On June 27, 1978, we issued an opinion denying the peition on the ground that Mr. Ames had failed to exhaust his claims in State Court because the federal questions raised in his habeas corpus petition had not been properly presented to the State Courts. After granting petitioner's motion for leave to reargue, we affirmed our original decision and denied petitioner's application for a certificate of probable cause.
On February 24, 1981, petitioner was released on parole. He was subsequently convicted of robbery in the second degree in Queens County and a warrant from the New York State Division of Parole was lodged against him. He was sentenced to seven and a half years to fifteen years as a second felony offender.
On November 10, 1982, petitioner, mindful of this Court's prior decision concerning his failure to satisfy the exhaustion requirement and of the fact that he remains within the custody and control of the New York State Division of Parole, filed another motion to vacate his 1974 judgment of conviction with the Supreme Court, Kings County. He raised his federal claims, arguing that, because his defense counsel had not explained the possible presence and effect of an affirmative defense and the Court had accepted the plea without further inquiry after his factual allocation indicated an affirmative defense, his plea of guilty was not voluntary and knowing and was entered in violation of the Fifth, Sixth and Fourteenth Amendments of the Constitution. By opinion dated January 28, 1983, the Supreme Court denied petitioner's motion. Leave to appeal was denied.

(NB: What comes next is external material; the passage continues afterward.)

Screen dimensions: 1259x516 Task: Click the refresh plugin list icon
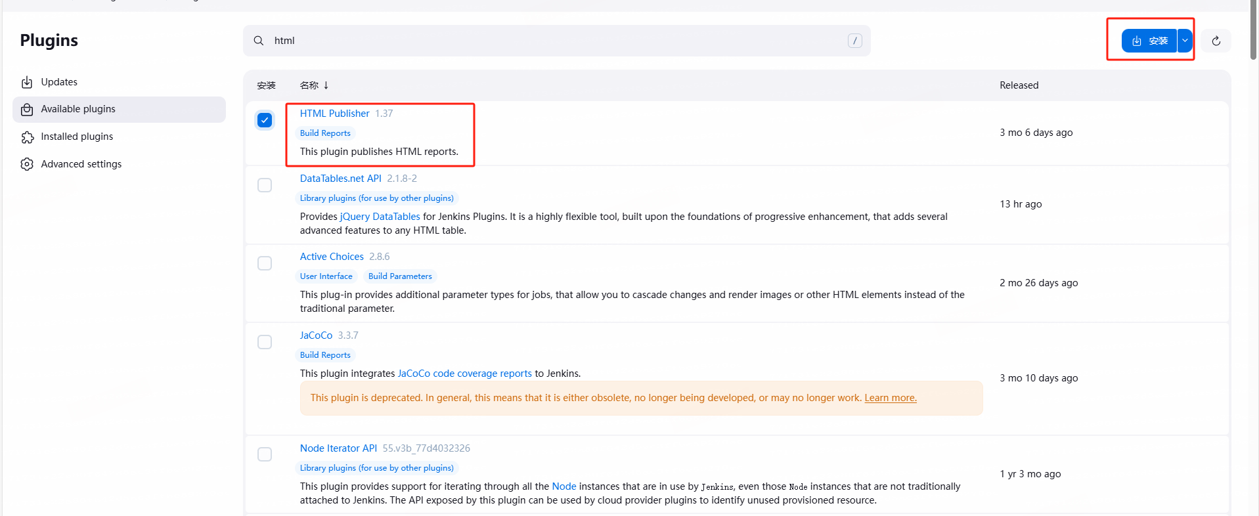pos(1216,41)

Petitioner then filed this application. Since the issues presented here are identical to those raised by the petitioner in the State Courts, he has fully exhausted his State remedies and may proceed under 28 U.S.C. § 2254(b)(1982). Picard v. Connor, 404 U.S. 270, 30 L. Ed. 2d 438, 92 S. Ct. 509 (1971).

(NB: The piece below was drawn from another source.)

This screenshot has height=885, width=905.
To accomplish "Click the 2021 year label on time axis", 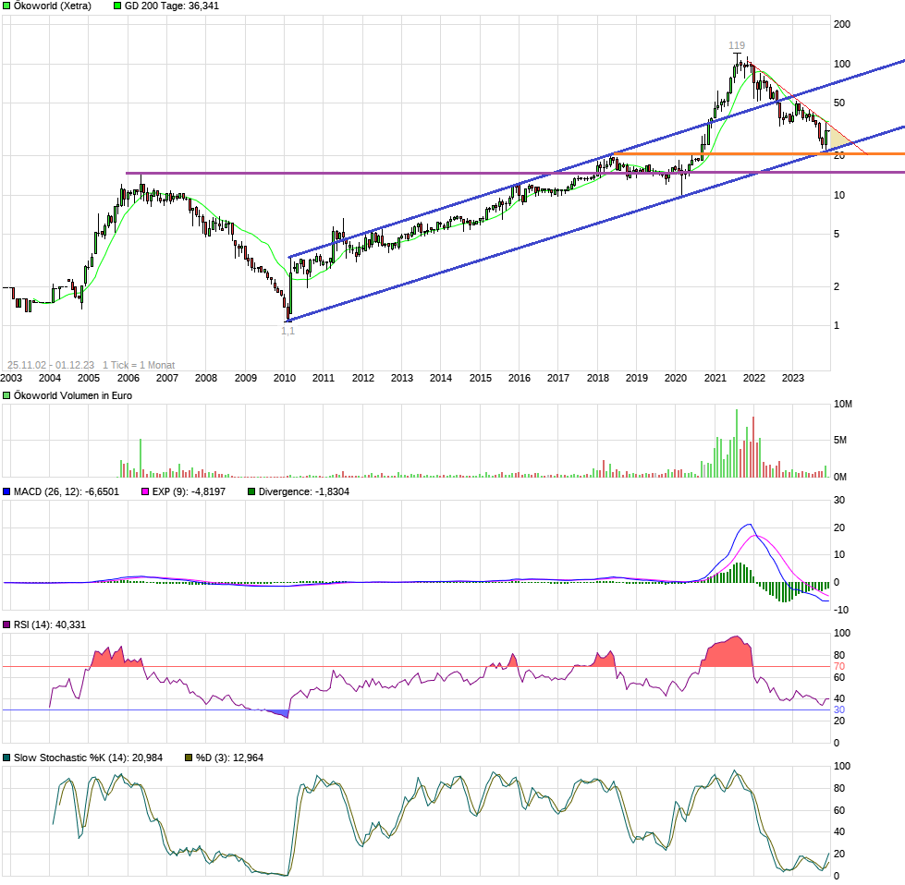I will (x=715, y=378).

A. The Petitioner's Claim that his Plea of Guilty was not Voluntary and Intelligent
The tender and acceptance of a guilty plea is an act of great importance since it takes the place of a criminal trial and functions as a conviction. By entering a guilty plea a defendant waives his Fifth Amendment privilege against self-incrimination and his constitutional rights to a fair trial and to confront his accusers. E.g., Brady v. United States, 397 U.S. 742, 748, 25 L. Ed. 2d 747, 90 S. Ct. 1463 (1970); Boykin v. Alabama, 395 U.S. 238, 243, 23 L. Ed. 2d 274, 89 S. Ct. 1709 (1969). Therefore, as in other situations where there is a waiver of constitutional rights in a criminal context, a defendant who pleads guilty is afforded various procedural safeguards which are designed to ensure that the plea was voluntarily and intelligently made and was not improperly obtained. See Johnson v. Zerbst, 304 U.S. 458, 82 L. Ed. 1461, 58 S. Ct. 1019 (1938).
The case law concerning the requirements of a valid guilty plea demonstrates that the United States Supreme Court considers the constitutional waivers inherent in the tendering of a guilty plea of such importance and the risk of an invalid plea of such significance that it has required judges actively to inquire into the elements and circumstances of the plea. Accordingly, the Supreme Court has required judges, regardless of whether the defendant has counsel, to "canvas the matter with the accused to make sure he had a full understanding of what the plea connotes and of its consequence." Boykin, 395 U.S. at 443-44. As a result, before a judge may accept a guilty plea, he must inquire into due process requisites and the record must demonstrate that the plea was entered voluntarily and intelligently and that there was a factual basis for the plea. North Carolina v. Alford, 400 U.S. 25, 27 L. Ed. 2d 162, 91 S. Ct. 160 (1970); Brady, supra; Boykin, 395 U.S. at 242.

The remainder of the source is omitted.